*Texte du document*
┄┄┄┄┄┄┄┄┄┄┄┄┄┄┄┄┄┄┄┄
Dans une série d’essais, les deux scientifiques ont laissé les pucerons piqueurs du chou (Myzus persicae) choisir entre l’odeur de feuilles sur lesquelles se trouvent des coccinelles prédatrices (Harmonia axyridis) et l’odeur de feuilles sans coccinelle. Elles ont constaté que l’exposition à l’odeur de coccinelle avait un impact sur le choix des plantes par les pucerons et réduisait même leur taux de reproduction.
« Nos premiers travaux ont montré que ces réponses fondées sur la peur peuvent modifier le comportement des insectes de manière à réduire les dommages qu’ils causent à ces plantes cultivées », a expliqué Sara Hermann lors d’un point de presse.
Les pucerons sont présents dans presque toutes les cultures du monde, causant des milliards d’euros de dégâts. Ils ont une immense capacité de reproduction et sont également porteurs et propagateurs de maladies végétales, un peu comme le font les moustiques chez l’homme. Une grande partie des insecticides est utilisée spécifiquement pour lutter contre les pucerons, mais ceux-ci deviennent de plus en plus résistants.
La mise en bouteille de l’odeur de ce qui cause des cauchemars aux pucerons pourrait fournir aux agriculteurs et aux jardiniers un moyen plus sûr et plus durable de les gérer. « J’ai essayé d’identifier l’odeur du danger », a expliqué Jessica Kansman.
Vers une gestion plus durable des ravageurs dans les cultures
Pour ce faire, elle et son équipe ont placé des coccinelles dans un récipient en verre et ont poussé de l’air stérilisé au-dessus de la coccinelle. L’air est passé par un piège au fond du récipient, que les chercheurs ont rincé ; ils ont fait passer la solution obtenue dans un spectromètre de masse à chromatographie en phase gazeuse. Ce dernier sépare les différents composés, ce qui permet de les identifier.
Certaines des molécules volatiles isolées étaient déjà connues grâce à l’étude d’autres systèmes biologiques, explique Jessica Kansman, comme les terpènes qui ont diverses fonctions dans les défenses des plantes et même un produit chimique connu pour interférer avec la phéromone d’alarme des pucerons. Les chercheurs ont ensuite soufflé les différents composés sur les antennes des pucerons (leurs organes « odorants ») et ont détecté les réponses des insectes aux impulsions électriques à l’aide d’un électroantennogramme pour voir à quoi ils réagissaient. « Nous mesurons également leurs réactions comportementales », explique Jessica Kansman, par exemple si « les pucerons se déplacent ou non vers quelque chose ».
Des tests préliminaires sur le terrain utilisant trois composés de méthoxypyrazine (que nous, humains, reconnaîtrions comme l’odeur des coccinelles) ont donné des résultats prometteurs : les pucerons évitant les cultures de choux pulvérisées comme si des coccinelles étaient présentes.
« La beauté de ces composés spécifiques à ces insectes est qu’il s’agit d’un indice fiable », affirme Sara Hermann, expliquant que la présence de véritables prédateurs dans le champ contribuera à renforcer cet indice, ce qui, espérons-le, empêchera les pucerons d’y devenir résistants. De plus, comme les coccinelles sont de grands prédateurs, elles ne se nourrissent pas seulement de pucerons. Le bouquet de dangers qui en résulte pourrait donc dissuader d’autres ravageurs. Mais avant cela, les chercheurs devront également vérifier les effets du produit sur d’autres insectes utiles et sur différents types de cultures.
Ils prévoient des études de terrain plus vastes pour répondre à ces questions et collaborent avec des entreprises pour mettre au point et tester des mécanismes de dispersion appropriés pour leur parfum qui provoque la peur. « L’utilisation des signaux olfactifs des ennemis naturels est une orientation future prometteuse pour l’écologie chimique appliquée à la gestion durable des ravageurs », conclut l’équipe dans son résumé de présentation.
┄┄┄┄┄┄┄┄┄┄┄┄┄┄┄┄┄┄┄┄
*Travail à faire*
1 - Les affirmations (a), (b) et (c) sont-elles conformes au texte sur les pucerons ? Répondez par oui ou non pour chacune, en citant les mots du texte qui le montrent.
(a) Les pucerons résistent de plus en plus aux insecticides.
(b) Les tests préliminaires sur le terrain ont utilisé cinq composés.
(c) Les coccinelles se nourrissent uniquement de pucerons.
2 - Répondez brièvement à ces questions sur le texte sur les pucerons.
(a) Quel est le nom scientifique du puceron du chou utilisé dans les essais ?
(b) Dans quel appareil les chercheurs ont-ils fait passer la solution obtenue après le rinçage du piège ?
(c) Avec qui l'équipe travaille-t-elle pour mettre au point des mécanismes de dispersion de son parfum ?
3 - Citez le passage du texte sur les pucerons qui va de « Vers une gestion » à « de les identifier. ».

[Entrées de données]
┄┄┄┄┄┄┄┄┄┄┄┄┄┄┄┄┄┄┄┄
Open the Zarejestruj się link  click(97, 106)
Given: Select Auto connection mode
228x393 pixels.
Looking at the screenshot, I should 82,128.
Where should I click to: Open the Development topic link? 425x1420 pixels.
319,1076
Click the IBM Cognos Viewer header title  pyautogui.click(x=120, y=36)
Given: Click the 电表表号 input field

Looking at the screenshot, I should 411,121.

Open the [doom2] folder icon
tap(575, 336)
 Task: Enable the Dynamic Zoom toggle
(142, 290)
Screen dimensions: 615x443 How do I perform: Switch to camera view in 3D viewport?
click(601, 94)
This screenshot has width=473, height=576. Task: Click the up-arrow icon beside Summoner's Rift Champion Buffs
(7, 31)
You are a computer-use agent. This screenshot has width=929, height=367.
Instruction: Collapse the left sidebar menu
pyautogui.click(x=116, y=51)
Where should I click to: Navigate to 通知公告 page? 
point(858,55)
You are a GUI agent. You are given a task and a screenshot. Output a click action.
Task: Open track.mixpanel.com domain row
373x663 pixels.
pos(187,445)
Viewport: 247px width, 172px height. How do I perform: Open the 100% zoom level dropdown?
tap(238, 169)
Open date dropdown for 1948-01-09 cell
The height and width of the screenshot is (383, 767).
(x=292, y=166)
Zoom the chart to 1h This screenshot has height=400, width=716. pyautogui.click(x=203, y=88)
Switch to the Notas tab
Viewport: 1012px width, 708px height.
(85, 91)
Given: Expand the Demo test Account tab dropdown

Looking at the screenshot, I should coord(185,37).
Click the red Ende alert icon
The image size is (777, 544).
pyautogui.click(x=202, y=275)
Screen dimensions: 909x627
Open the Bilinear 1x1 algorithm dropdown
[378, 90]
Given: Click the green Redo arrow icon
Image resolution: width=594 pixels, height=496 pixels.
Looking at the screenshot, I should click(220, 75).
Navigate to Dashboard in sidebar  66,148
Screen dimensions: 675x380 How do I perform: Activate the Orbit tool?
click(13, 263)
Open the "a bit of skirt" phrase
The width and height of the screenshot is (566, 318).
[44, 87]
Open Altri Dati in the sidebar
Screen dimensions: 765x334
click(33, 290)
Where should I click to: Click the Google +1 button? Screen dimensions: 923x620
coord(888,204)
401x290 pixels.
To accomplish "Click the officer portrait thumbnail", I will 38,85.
┄┄┄┄┄┄┄┄┄┄┄┄┄┄┄┄┄┄┄┄
*Corrigé*
1 -
(a) Oui : « mais ceux-ci deviennent de plus en plus résistants »
(b) Non : « trois composés de méthoxypyrazine »
(c) Non : « elles ne se nourrissent pas seulement de pucerons »

2 -
(a) Myzus persicae
(b) Dans un spectromètre de masse à chromatographie en phase gazeuse
(c) Avec des entreprises

3 -
Vers une gestion plus durable des ravageurs dans les cultures
Pour ce faire, elle et son équipe ont placé des coccinelles dans un récipient en verre et ont poussé de l’air stérilisé au-dessus de la coccinelle. L’air est passé par un piège au fond du récipient, que les chercheurs ont rincé ; ils ont fait passer la solution obtenue dans un spectromètre de masse à chromatographie en phase gazeuse. Ce dernier sépare les différents composés, ce qui permet de les identifier.